ACTIONS TO TAKE:
- 1) Copy the passage of the post on saving web pages to Devon between "No secret here, Devon" and "info from Devon.", inclusive.
- 2) Write the next part of the post about capturing web pages into Devon, starting after its last sentence.

QUOTED TEXT:
§

No secret here, Devon is one of my favorite applications. One of my top can’t live without, reasons to work on a Mac programs. One of the essential features is it’s ability to capture and store data from the web. This has been relatively easy to do if you are working in Safari or other WebKit based browsers, but not so easy if you are someone who uses Firefox or Camino. But now there is a solution for those who want to easily store pages in Devon and not give up using Firefox. So here is the rundown of two ways to capture web info from Devon.
Using Take Rich Note
(This Only Works if you are using Safari, OmniWeb, or Shiira.)
This is how I do most of my capturing of data to Devon. You highlight the text you want, and select “Take Rich Note” from the services menu. (See the picture below.) Notice how there is also a keyboard shortcut for selecting this feature, so you don’t have to grab the mouse. Also note that the services Menu is usually not located next to “Help” as in the picture below. I am using something called HotService which places the service menu next to the Help menu, it is usually located under the application main menu (see second shot below). Since most of that data I want is just text, images and links, this method works well as the Take Rich Note preserves all of this and is a relatively small file size so as not to clog up my hard drive by needlessly saving all the adds and extras on a page.

§

SUPPLIED MATERIAL:
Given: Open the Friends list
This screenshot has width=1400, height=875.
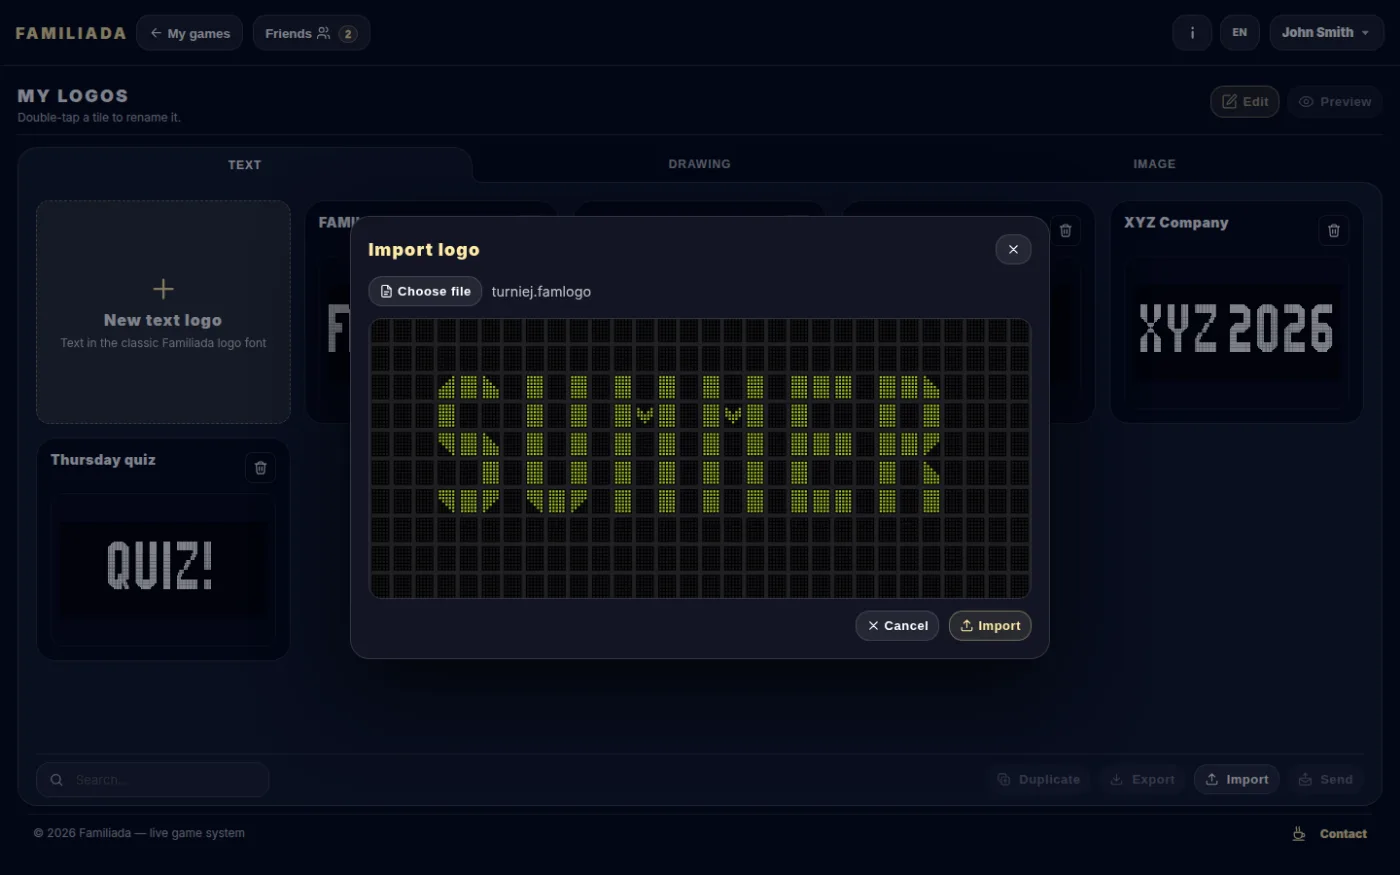Looking at the screenshot, I should coord(311,33).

§

EXERCISE RESPONSES:
- 1)
No secret here, Devon is one of my favorite applications. One of my top can’t live without, reasons to work on a Mac programs. One of the essential features is it’s ability to capture and store data from the web. This has been relatively easy to do if you are working in Safari or other WebKit based browsers, but not so easy if you are someone who uses Firefox or Camino. But now there is a solution for those who want to easily store pages in Devon and not give up using Firefox. So here is the rundown of two ways to capture web info from Devon.

- 2)
But you will notice that if you are using Firefox and you try to do this, the option is grey (i.e. not useable). (See the picture below.) Never fear their is a solution that makes this process easy.
(This works on all browsers.)
When you download Devon from the site and install you will notice a folder next to the main icon that says “Bookmarklets,” and herein lies the key to success. What is a Bookmarklet? If you want a technical explanation you can click here. But for the purposes of Devon, think of it has having the ability to add “buttons” to your web browser that will send information to another application. This is how del.icio.us works for example (so you can just click one button and upload a link to the site). What the Devon bookmarklets do is add a button to any web browser that allow you to click on said button, and have the information added to Devon. There are two bookmarklets, and you will probably end up using both depending on what type of data you want.
Installing the Bookmarklets: This is actually a real simple process, and there is a forum discussion over on the Devon site. But I thought I would streamline the process and add some screen grabs.
- Download Devon from their website. Even if you already have Devon installed you need the extras that come with the download, not the program itself.
- Double click on the disk image, and then double click on the disk drive.
- Depending on which version you are working with you should see a folder that says “bookmarklets.” This is what you want, open it and you should see to items inside the folder like this
- Now open your web browser of choice (I am using Firefox for this demo but any browser should work).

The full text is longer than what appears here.